Some of the darkness works in the movie’s favor, to be fair – there’s actually a good little bit in a graveyard with our heroes sneaking around the undead, who are basically blind in the dark (whereas they have night-vision). And as it borders on survival horror at times, the dark, cold exteriors do provide a nice sense of how lousy their situation is. But it doesn’t help the fact that the movie has no real plot to it besides getting from point A to B, without any exciting action or interesting characters to make up for it. You can remove chunks of the movie or re-arrange them in editing and it wouldn’t really matter.

And what the fuck is with the ending? Suddenly they don’t even bother pretending to be a verite flick anymore, with a standard-shot epilogue featuring our last survivor talking to some new characters on a beach. This comes after we finally get the resolution of a recurring storyline in the film where we get glimpses of some past event, featuring a team of guys in hazmat suits. Who they are and what they’re up to is fully revealed at the end, but it means nothing, and I just started wondering if we were seeing these scenes edited into the main story for our benefit, or if the “found” tape had them spliced in like that.
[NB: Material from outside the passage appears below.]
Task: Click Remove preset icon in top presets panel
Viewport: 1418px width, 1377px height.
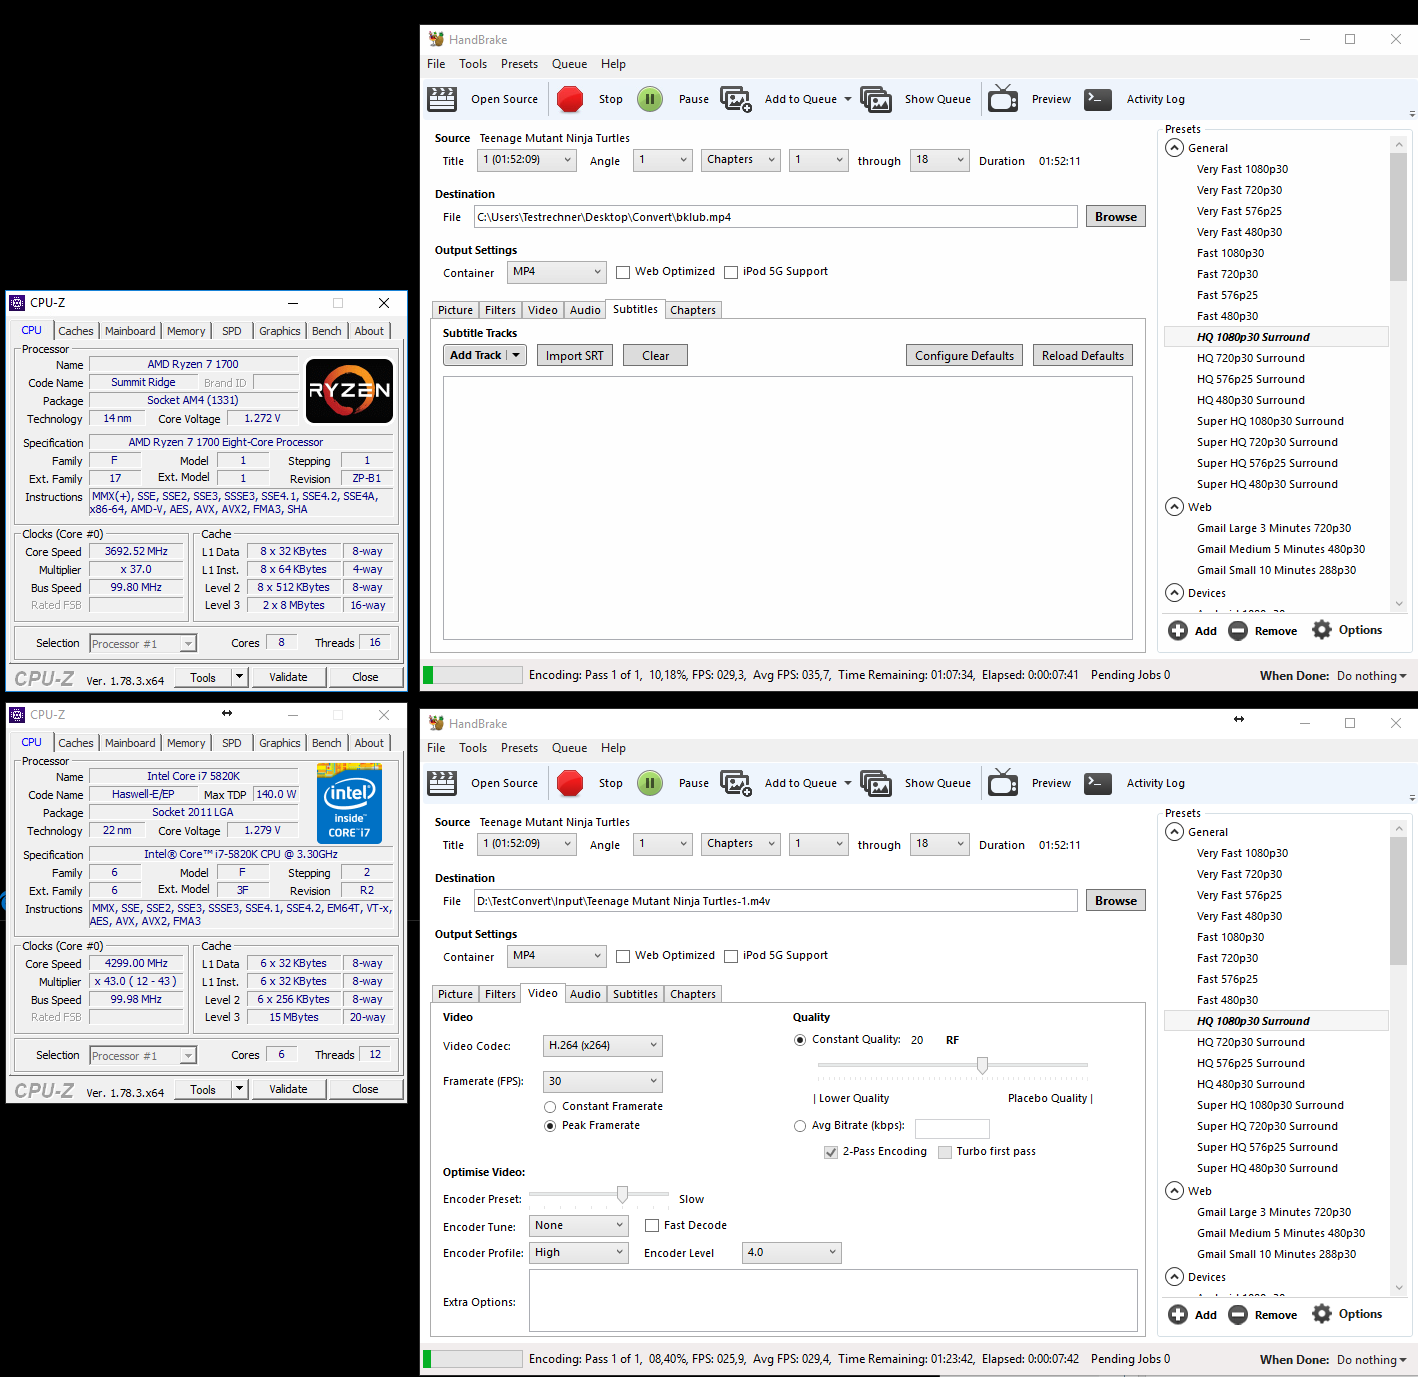Action: (x=1238, y=630)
Again, there’s no internal logic whatsoever to the way the film is presented.

The DVD has about 25 minutes of interviews/making of footage featuring writer/directors Kevin Gates and Michael Bartlett, producer Rob Weston, and the cast. It’s the usual sort of dull junk, save for the horrifying reveal that they plan to continue the franchise. But that’s the only feature – not even the trailer for it or any of Dimension’s other releases. Fine by me though; it’s bad enough I made the mistake of returning to this dull, sloppy “franchise”, it’d be worse if I had to endure a commentary or something. And I think I’ll save the 3rd one (if it happens) for that possibly unattainable time in HMAD history where I am down to the last handful of qualifying horror movies to watch. I’d sooner watch Dark Ride 2 than another one of these things.

Actually I take that back. See, at first I was kind of hopeful, because we see a family get eaten and then they switch to the soldiers, who tell us that they found the tape or something. Since the original had multiple perspectives, I was kind of hoping this would be like a long-form horror version of Mr. Show, where you get all of these 5-10 minute vignettes that are sort of “handed off” from one piece to the next. Or maybe they can do like that movie Twenty Bucks, except instead of an Andrew Jackson the movie’s “main character” would be a camera that would go from person to person (via trade, or found after having been killed, or merely left behind by someone who thought running away from zombies would make more sense than filming them, and present a large, sprawling tale of the zombie apocalypse. If they do that for ZD3 I will come back. But I’d be pissed they stole my idea.

What say you?


  1. again so an example that the today's films are aimed partly really only at consumption. The normal film "Zombie Diaries" was quite absolutely superfluous and bad, nambiguously in the category "New Bad Zombie Wave"... loveless produced zombie's films for teenagers who do not know the good old Romero-Fulci zombie's films. Why one must make yet the second part of the mud, is to me really a riddle. But today 80% of the films are not produced anyhow any more for the cinema, but only for the appearance on DVD. A disgrace! No miracle that I love the classics! ^^

  2. Not enough reviews reference a movie's use of room tone.

  3. Worse than the first one? That's impressive, in a way.